Pensata

Sylvia Colombo

04/08/2006

Brasil para gringos

Não é novidade que a música pop do Brasil tenha se enfeitado para a exportação com a ajuda da eletrônica e uma bela carregada nas cores que pintam o nosso país como um recanto paradisíaco e sexual do mundo. Tampouco se ignora que a exposição da música brasileira produzida para agradar o mercado gringo tomou ainda mais força há alguns anos, quando as "sonoridades" do Terceiro Mundo (rebatizadas de world music) viraram motivo de culto internacional dos "alternativos" do mundo globalizado, de uma hora para a outra ávidos por deixar-se inebriar pela batida de culturas distantes.

Mas o fato é que, cada vez que a temperatura aumenta na Europa, essa colagem eletrônica de sons tropicais, hippies, exóticos e dançantes invade baladas e praias, restaurantes e lojas de roupas em promoção lotadas de turistas.

Em Roma, resolvi fuçar os lançamentos de discos deste verão europeu para checar o que está bombando dentro do "estilo", que a mim soa como uma grande mistureba oportunista. Escolhi três.

O primeiro foi "Beach Freak". Capa ilustrada com um pôr-do-Sol. No horizonte, as sombras de um surfista e de um pássaro. O subtítulo resume o "conceito" do álbum: "Warm Sounds for Nu Hippies" (sons mornos para novos hippies). O texto da contracapa explica que a idéia é reviver o espírito de união dos jovens dos anos 60 e a vontade destes de viver de modo harmônico com a natureza. OK. Vamos às músicas, que misturam bossa nova, reggae jamaicano, batida carioca contemporânea e surf music californiana. Tudo a ver com tudo. Tem, por exemplo, nosso Rogério Flausino, do Jota Quest, cantando com a dupla de DJs britânica Layo & Bushwacka, em "Sunshine in Ipanema". Na letra, ele diz que precisa voltar para o Rio de Janeiro para ver o mar porque não abre mão de ser feliz (ué, mas o Jota Quest não era de Belo Horizonte?). Também estão no disco os Torpedo Boyz (?!?!), com "Jamais Imaginei", canção embalada por letra inspiradíssima: "penso com o coração, faço com emoção".

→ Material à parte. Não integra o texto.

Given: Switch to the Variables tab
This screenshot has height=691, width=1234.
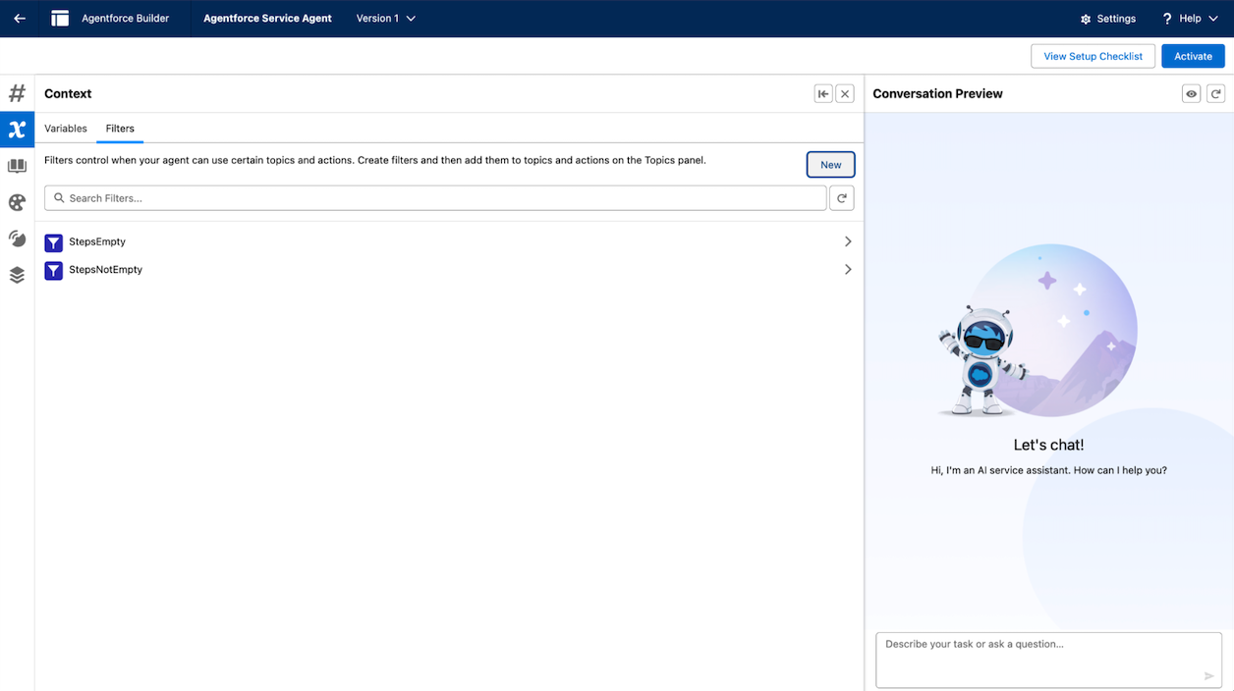Looking at the screenshot, I should tap(66, 129).
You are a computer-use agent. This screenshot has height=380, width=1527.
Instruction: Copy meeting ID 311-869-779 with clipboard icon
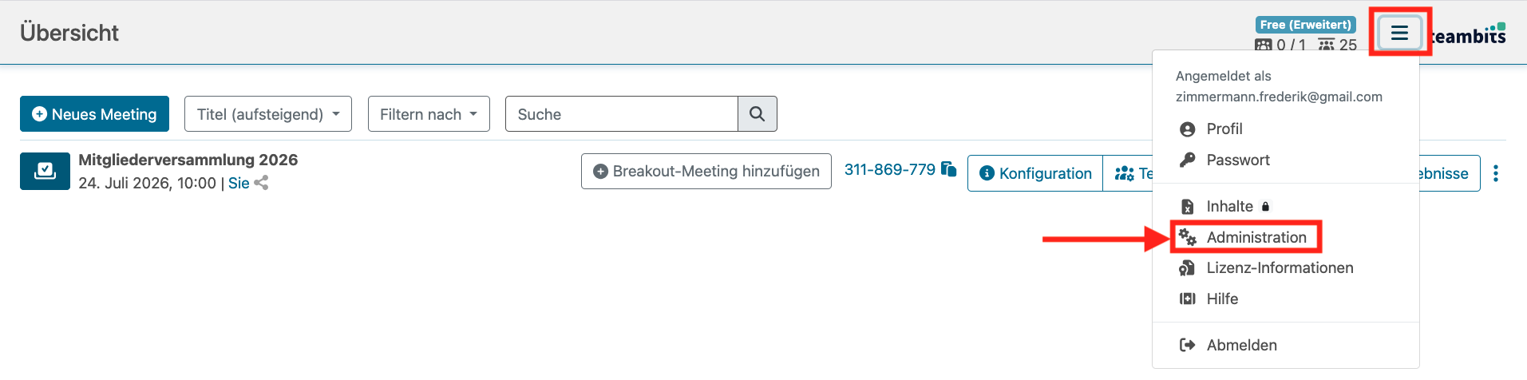pos(948,169)
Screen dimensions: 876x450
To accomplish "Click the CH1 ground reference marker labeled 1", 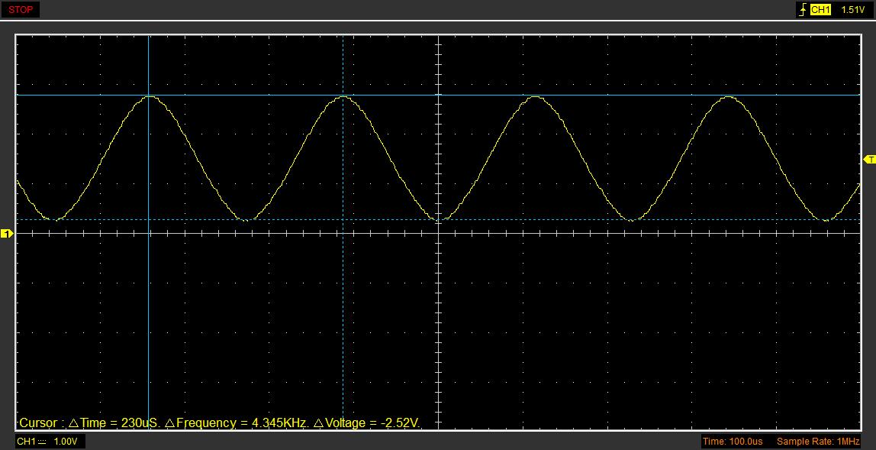I will 6,233.
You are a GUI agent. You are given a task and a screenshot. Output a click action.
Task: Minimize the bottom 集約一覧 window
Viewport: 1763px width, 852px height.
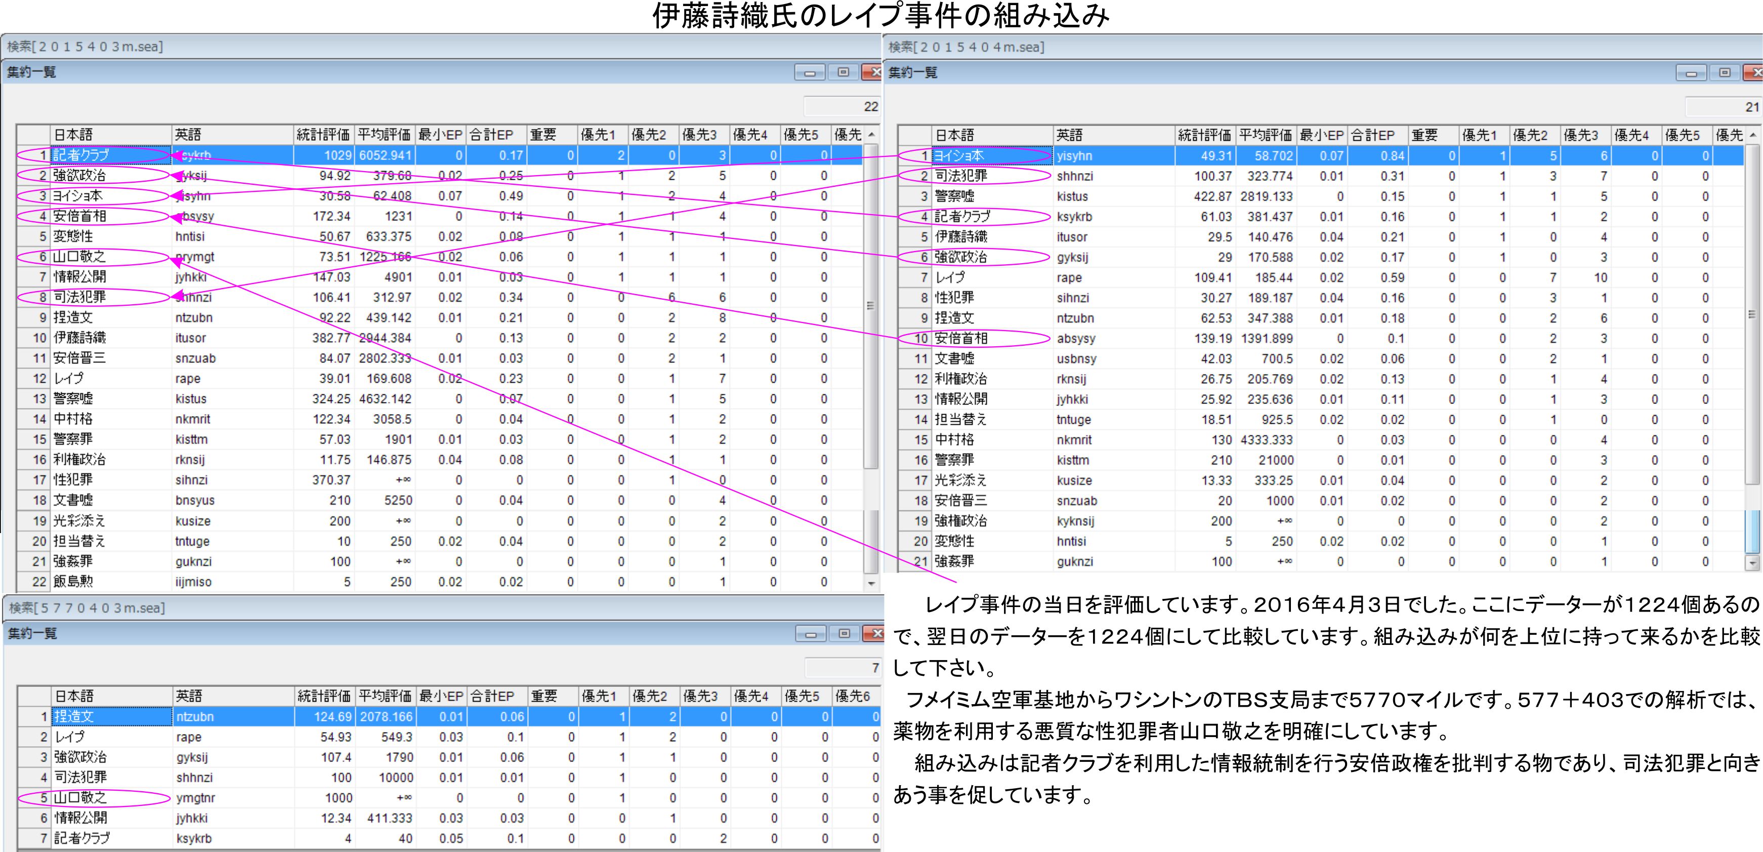click(x=811, y=634)
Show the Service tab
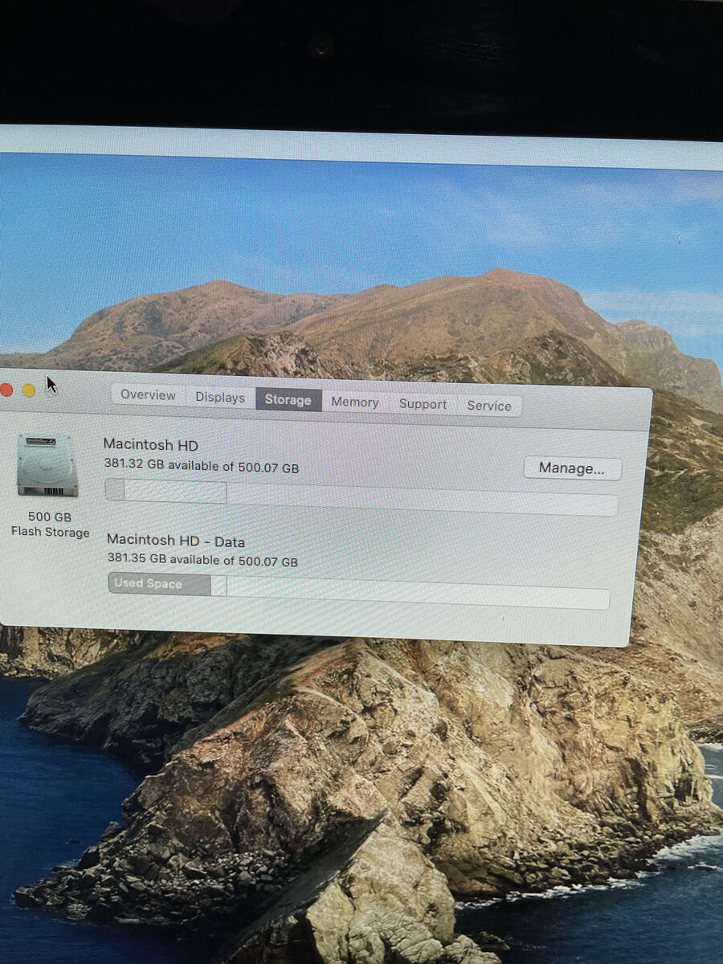The image size is (723, 964). point(488,406)
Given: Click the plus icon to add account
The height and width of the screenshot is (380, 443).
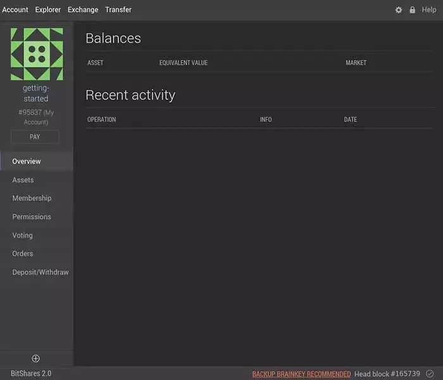Looking at the screenshot, I should (35, 359).
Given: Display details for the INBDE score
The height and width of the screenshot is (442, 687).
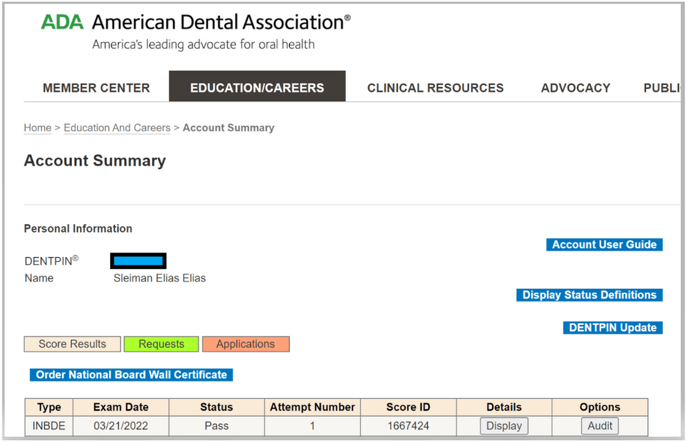Looking at the screenshot, I should 504,426.
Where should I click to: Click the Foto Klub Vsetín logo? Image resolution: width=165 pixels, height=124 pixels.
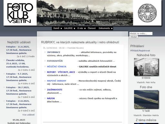pyautogui.click(x=20, y=13)
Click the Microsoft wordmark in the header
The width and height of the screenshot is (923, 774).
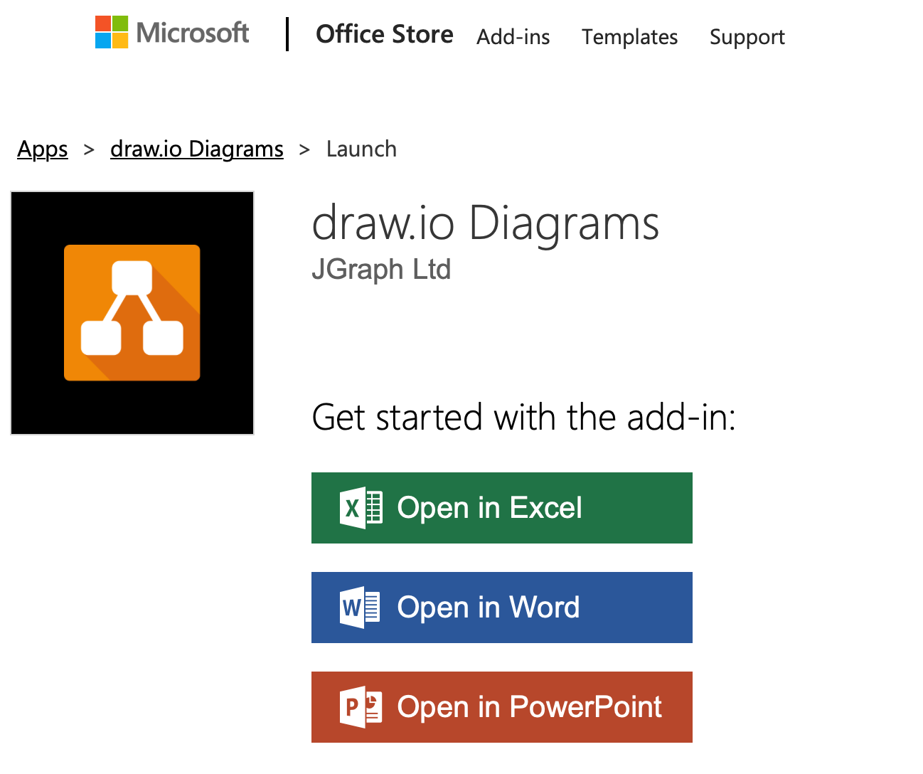point(192,32)
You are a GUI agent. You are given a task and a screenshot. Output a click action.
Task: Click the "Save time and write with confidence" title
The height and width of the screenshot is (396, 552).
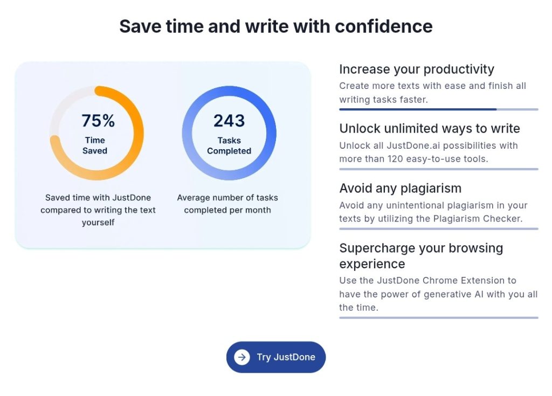[275, 26]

O segundo álbum (duplo) também tem, veja você, a capa ilustrada por um pôr-do-Sol. Mas, em vez de um surfista, vemos três meninos que jogam bola. O título é "Brazilution" (sacou?). Fabricado e produzido em Berlim, leva o subtítulo em português: "música eletrônica com sabor do Brasil". São dois CDs, um branco ("sol side") e um laranja ("luna side"). Segundo o encarte, o projeto traz uma "cativante mistura de bossa nova 'profunda' com nu-jazz latino suave e dançante".

Por que os artistas brasileiros que estão nessa coletânea aceitam esses rótulos e essa edição TÃO de mau gosto e TÃO direcionada ao mercado? Mistério. Tirando algumas boas faixas ("Rio Bahia", com Joyce e Dori Caymmi, por exemplo), o resto é inexpressivo e, pior, muito chato. Parece que eles pensam que agradar estrangeiros é mais fácil do que se expor à crítica do público brasileiro. Parece?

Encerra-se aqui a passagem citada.